#### TASKS FOR THIS EXERCISE
• 1. Set down the section of the passage on virtual volunteering from "Virtual volunteering is" up to and including "who are homebound." word for word.
• 2. According to the passage on virtual volunteering, why does volunteering become an option for people with busy schedules? Answer in one to three sentences.
• 3. Continue the passage on virtual volunteering, starting right after its final sentence.

#### TEXT EXCERPT
# # # #

In the business world, working from home is becoming increasingly popular. It eliminates commute times, saves gas, and allows for greater flexibility in schedules. Taking a cue from the business sector, “virtual volunteering” is catching on among certain volunteer demographics. Of course, this is a given for people with busy schedules who do not have the time to volunteer in a traditional sense by committing to a few hours on a set day of the week. However, when given the opportunity to work on projects when they have time — in their own homes — volunteering becomes an option.

Virtual volunteering is also a great outreach opportunity. High school/college clubs and church youth groups are often looking for service projects. In addition, you may want to explore a partnership with high school industrial arts or home economics classes — even vocational school programs. There are also many other groups in your community who would welcome the chance to volunteer. Volunteerism can help boost self-esteem and foster a sense of connectedness, purpose, and contribution to the community. Consider approaching senior (55 and better) apartment centers and individuals who are homebound.

# # # #

#### RECORDS PROVIDED
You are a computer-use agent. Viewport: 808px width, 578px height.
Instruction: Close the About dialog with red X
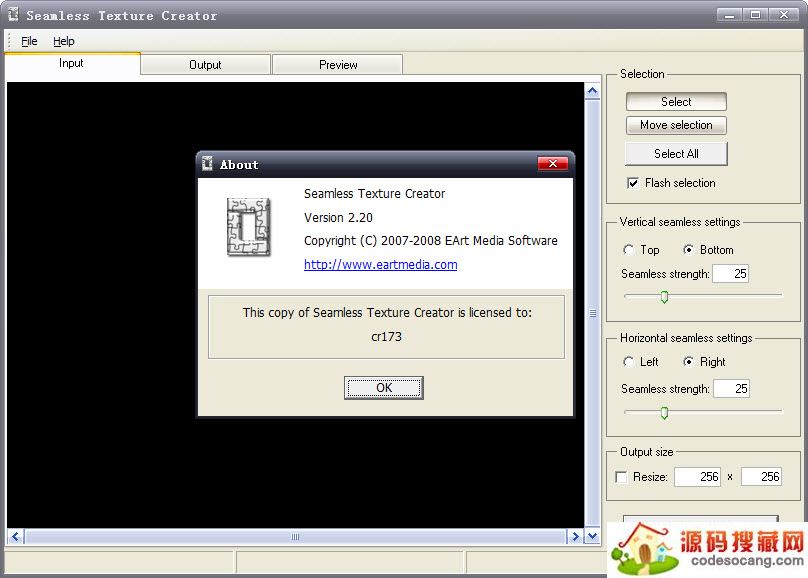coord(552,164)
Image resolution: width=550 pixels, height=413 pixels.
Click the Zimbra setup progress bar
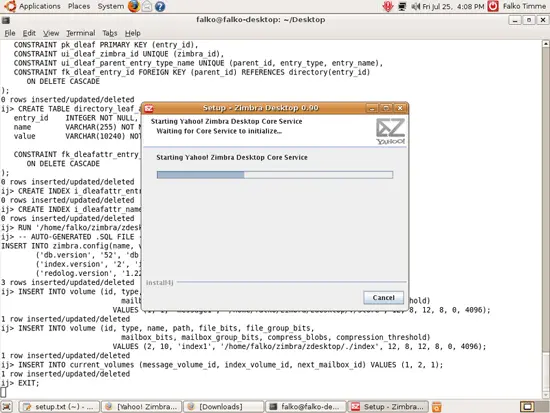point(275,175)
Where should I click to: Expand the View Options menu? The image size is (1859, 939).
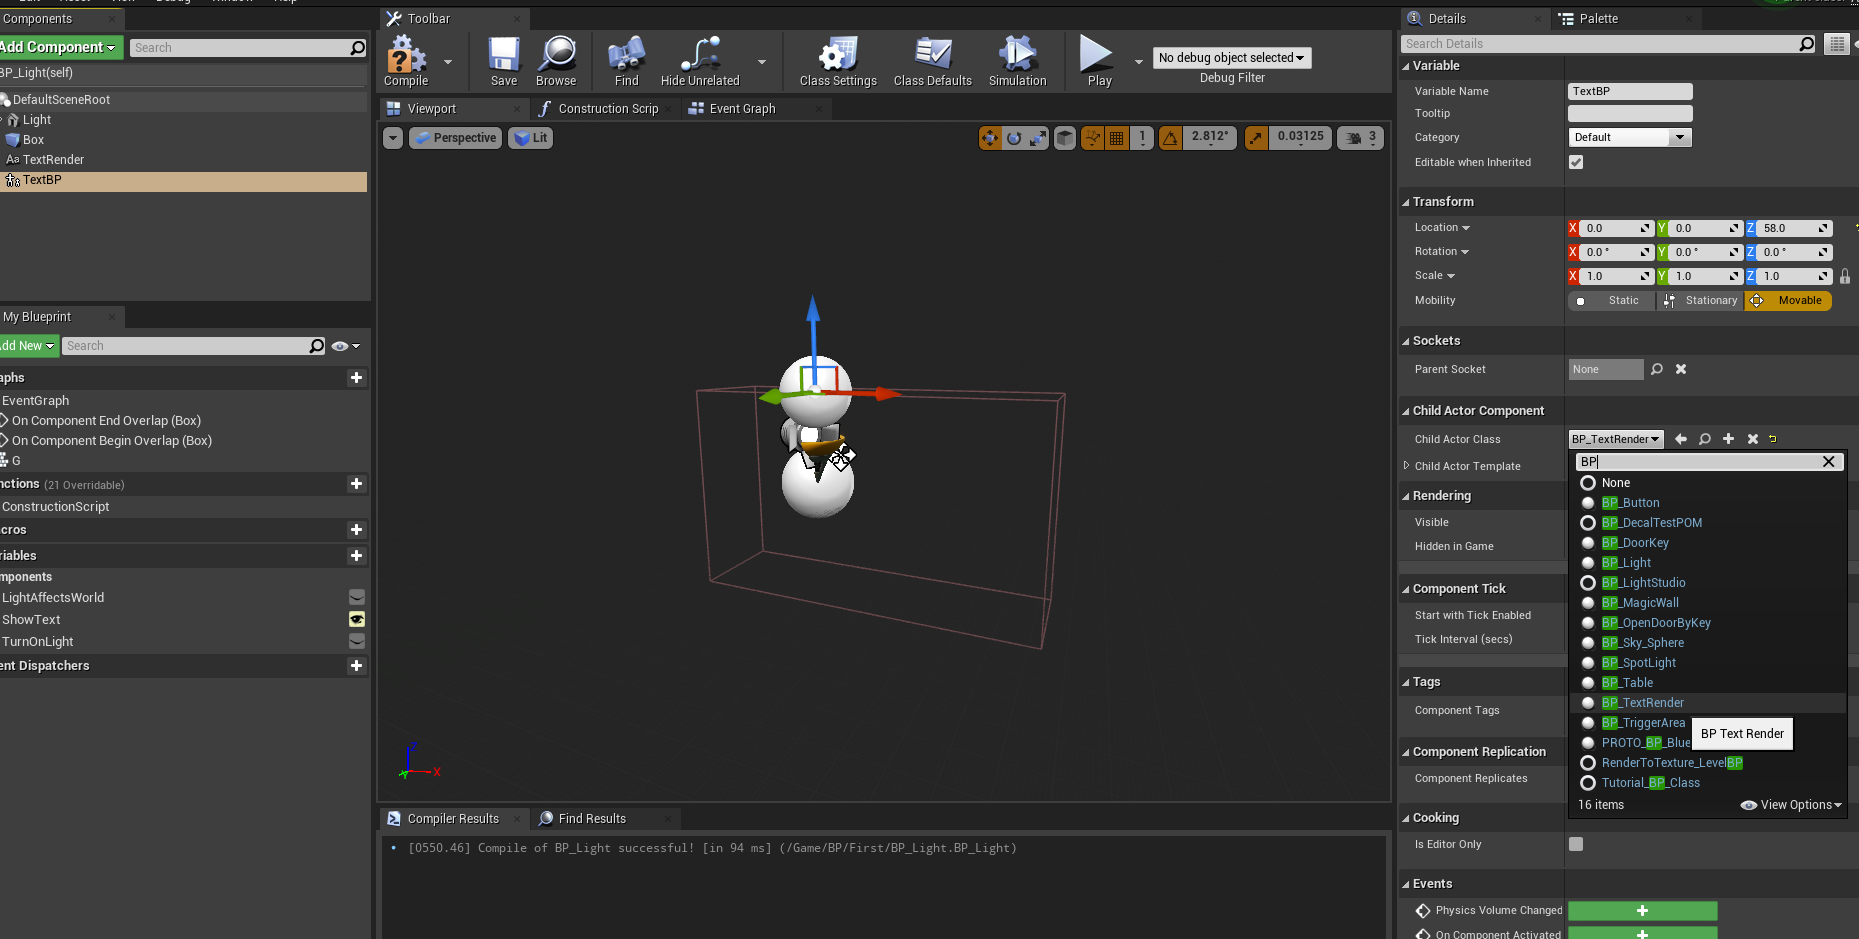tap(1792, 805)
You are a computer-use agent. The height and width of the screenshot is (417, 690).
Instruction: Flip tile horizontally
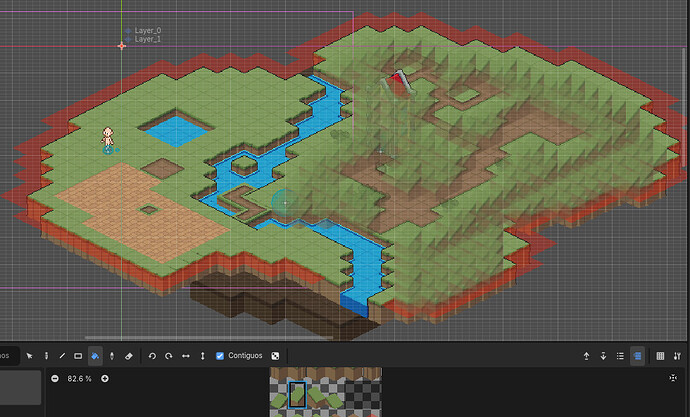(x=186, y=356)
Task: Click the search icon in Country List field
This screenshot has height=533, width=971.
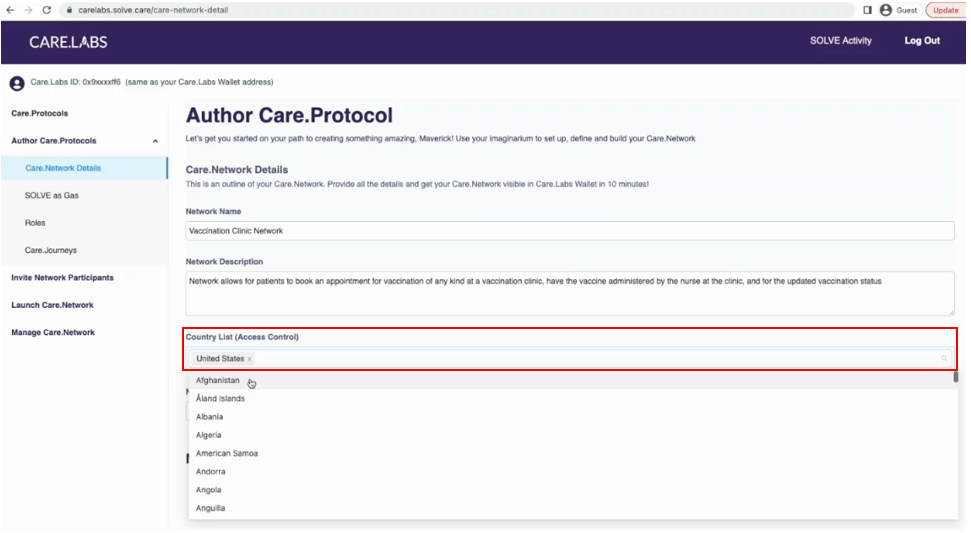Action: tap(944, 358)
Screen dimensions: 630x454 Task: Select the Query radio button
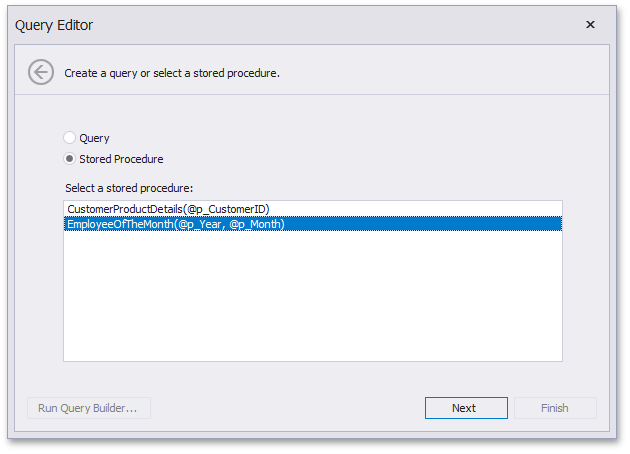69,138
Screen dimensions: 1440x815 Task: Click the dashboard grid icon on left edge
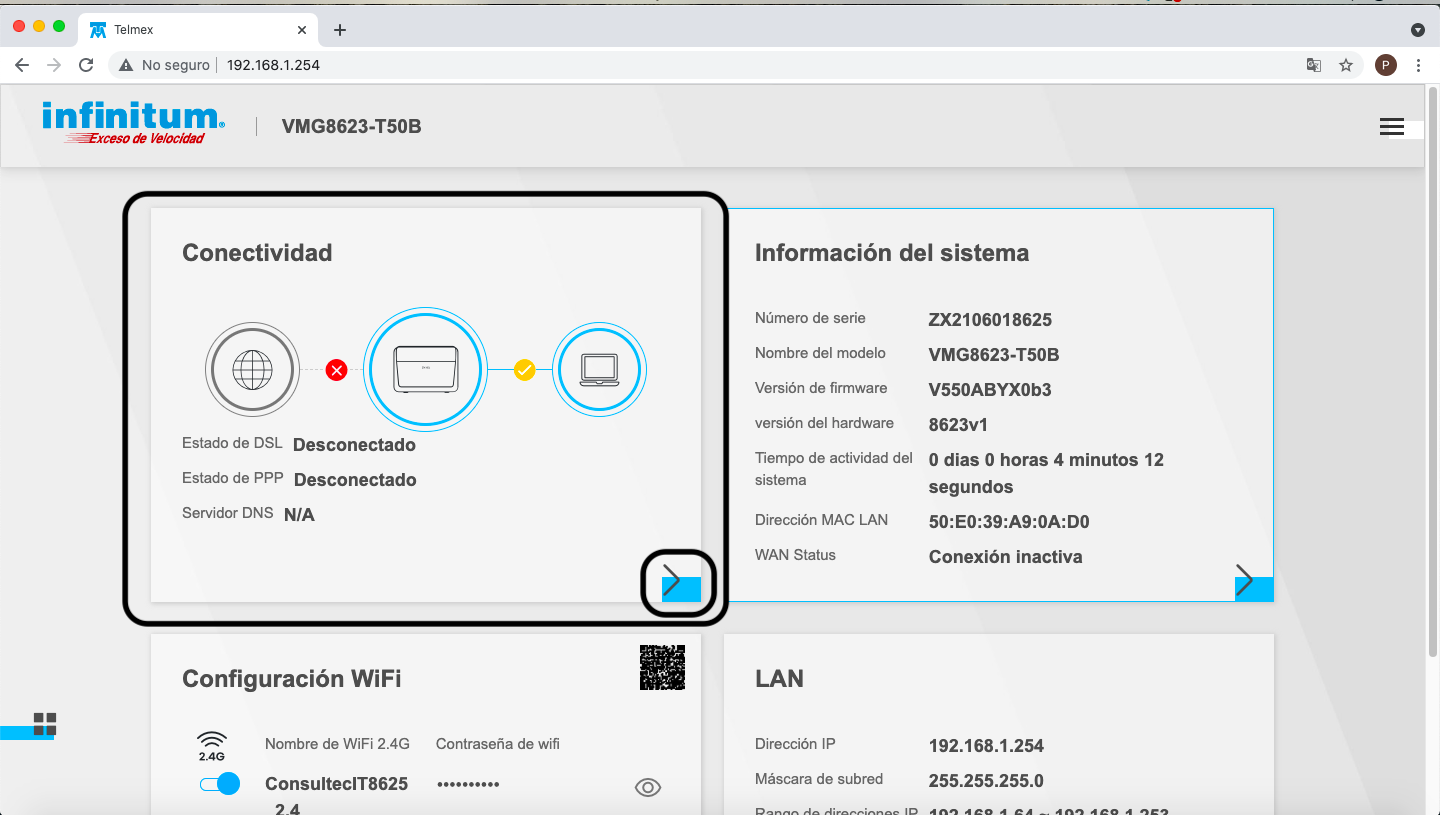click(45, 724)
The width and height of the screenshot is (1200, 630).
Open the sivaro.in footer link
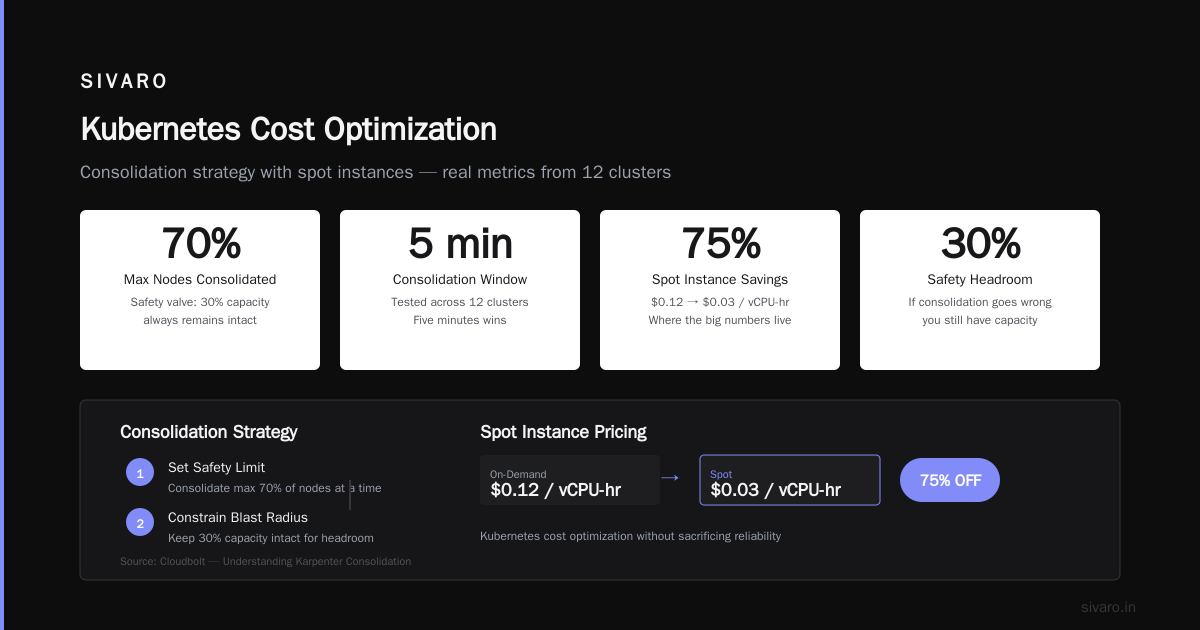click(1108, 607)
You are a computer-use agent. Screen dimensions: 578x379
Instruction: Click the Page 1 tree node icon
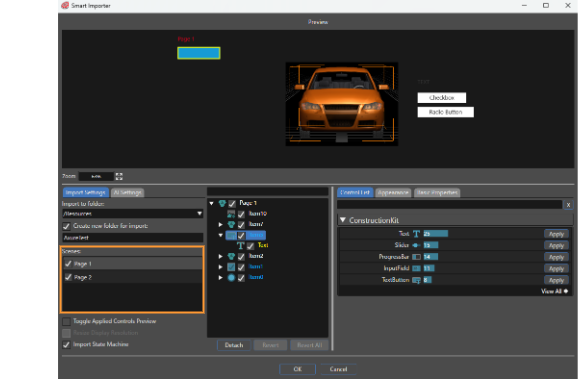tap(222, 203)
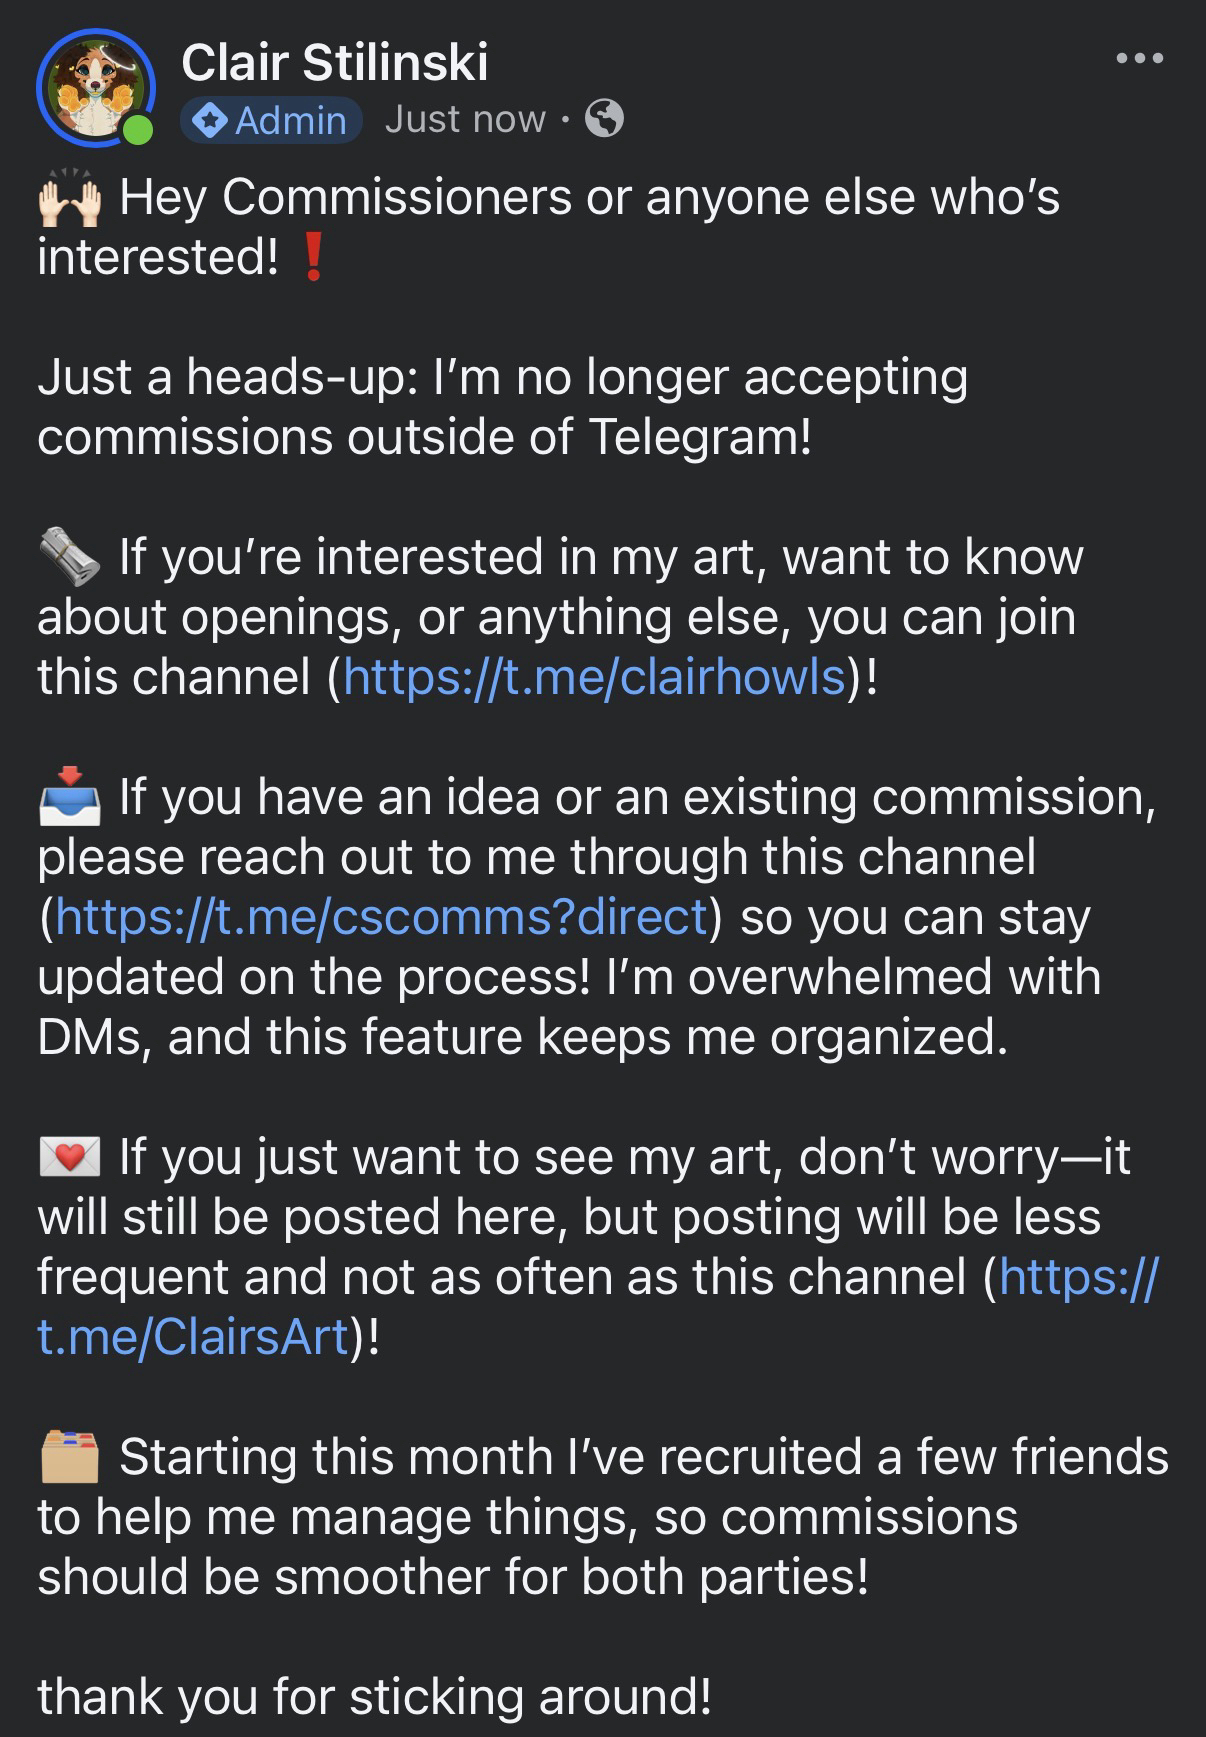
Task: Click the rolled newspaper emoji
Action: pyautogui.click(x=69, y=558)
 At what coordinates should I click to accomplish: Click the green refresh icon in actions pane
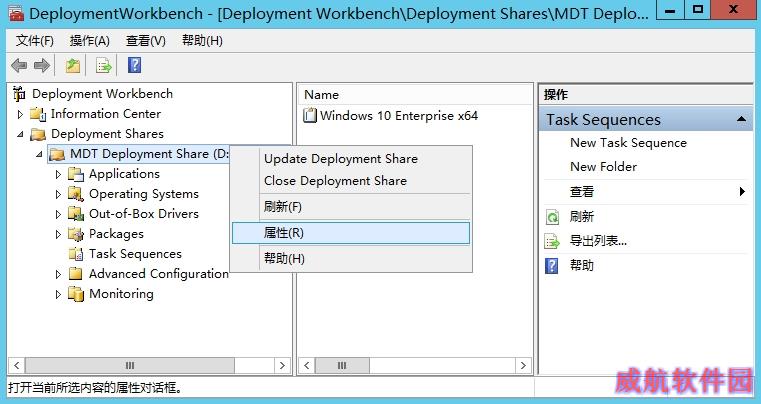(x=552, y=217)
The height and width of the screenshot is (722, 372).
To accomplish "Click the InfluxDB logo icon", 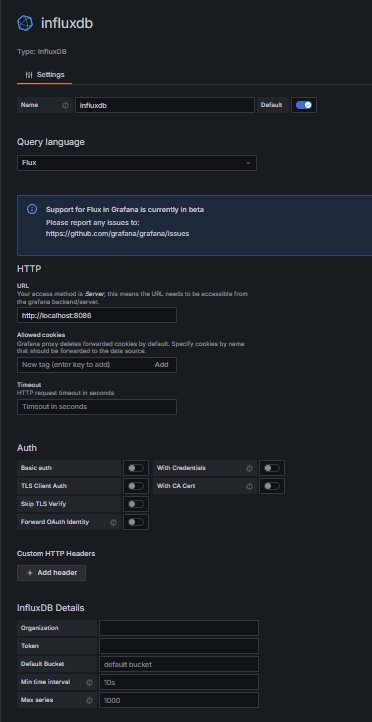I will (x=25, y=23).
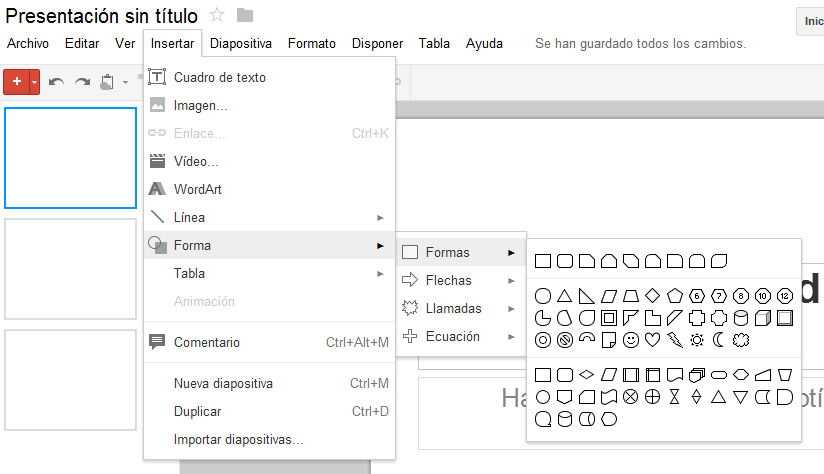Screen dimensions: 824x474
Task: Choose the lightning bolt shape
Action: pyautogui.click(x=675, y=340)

# # # #

#### ANSWERS FOR THIS EXERCISE
• 1.
Virtual volunteering is also a great outreach opportunity. High school/college clubs and church youth groups are often looking for service projects. In addition, you may want to explore a partnership with high school industrial arts or home economics classes — even vocational school programs. There are also many other groups in your community who would welcome the chance to volunteer. Volunteerism can help boost self-esteem and foster a sense of connectedness, purpose, and contribution to the community. Consider approaching senior (55 and better) apartment centers and individuals who are homebound.

• 2. People with busy schedules do not have time to volunteer in the traditional way, which means committing a few hours on a set day each week. Virtual volunteering lets them work on projects whenever they have time, in their own homes.

• 3.
An Appreciated Distraction

Virtual volunteering could be an appreciated distraction for people recovering from some medical procedures, too. Other agencies to approach may include adult day cares, programs for learning disabled or MR/DD, centers for individuals with mental health challenges, and group homes. Not only will your agency benefit from the extra help, but you may be fostering a real sense of accomplishment among those volunteers assisting you. The list of tasks that could be delegated to virtual volunteers is really only limited by your imagination. They run the gamut from easy to technical, including:

  • Stuffing envelopes
  • Collating materials
  • Assembling crafts, small toys, etc.
  • Writing newsletter articles, press releases, grants, etc.
  • Calling prospective donors during fundraising campaigns
  • Developing educational materials
  • Desktop publishing of newsletters, flyers, brochures, etc.
  • Graphic design
  • Webmaster

The duties listed above serve to fulfill an existing mission. However, it might be interesting to think about how a group of virtual volunteers may be recruited to become an entire program or initiative on its own! To successfully manage your virtual volunteers, make sure to give them the same resources you would make available to traditional volunteers. Ensure that work-at-home volunteers are given a training/orientation, and be sure to touch base with them within a week after they begin volunteering. Be clear in your instructions and deadlines, and give volunteers a designated contact name and phone number so they can reach that coordinator in case any questions arise.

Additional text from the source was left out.